- Born: Yuri Mikhailovich Vyshinsky September 24, 1923 Zlatoust, Soviet Union
- Died: January 10, 1990 (aged 66) Moscow, Soviet Union
- Occupations: Film director, screenwriter
- Years active: 1948–1990

= Yuri Vyshinsky =

Russian film director (1923–1990)

Yuri Mikhailovich Vyshinsky (Юрий Михайлович Вышинский; 24 September 1923 – 10 January 1990) was a Soviet and Russian film director and screenwriter. Honoured Worker of the Arts Industry of the RSFSR (1983).

== Biography ==
Vyshinsky was born in the city of Zlatoust in Chelyabinsk region. After graduating from high school, he entered the Odesa Institute of Water Transport Engineers.

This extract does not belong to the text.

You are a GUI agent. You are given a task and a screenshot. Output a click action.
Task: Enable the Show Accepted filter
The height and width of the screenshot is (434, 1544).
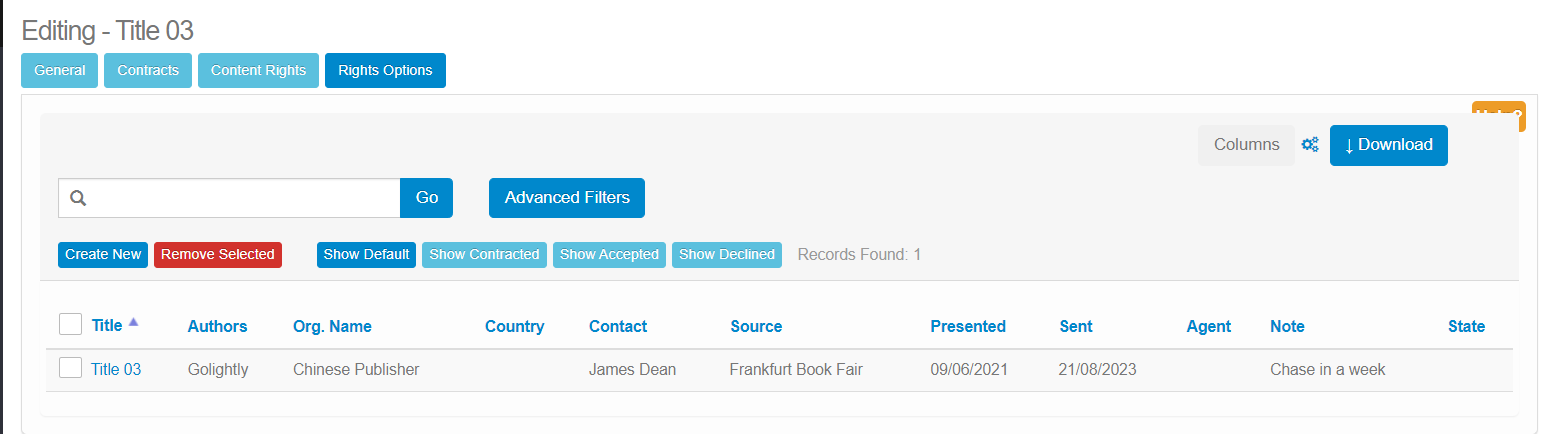pos(609,255)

On July 15, 1941 he voluntarily joined the Red Army, became a cadet at the flight school in the city of Rostov-on-Don, and upon graduation became a fighter pilot of the Second Guards Fighter Leningrad Aviation Corps. In January 1945, during a combat sortie, he was seriously wounded.

In 1945, after the end of World War II, he entered the All-Union State Institute of Cinematography (VGIK, now Gerasimov Institute of Cinematography), where he studied in the workroom of Igor Savchenko and graduated from the directing department cum laude in 1951. He worked at film studios of Alexander Dovzhenko, and later, at the Gorky Film Studio. Since 1953 he worked at the Mosfilm. He joined the CPSU in 1949.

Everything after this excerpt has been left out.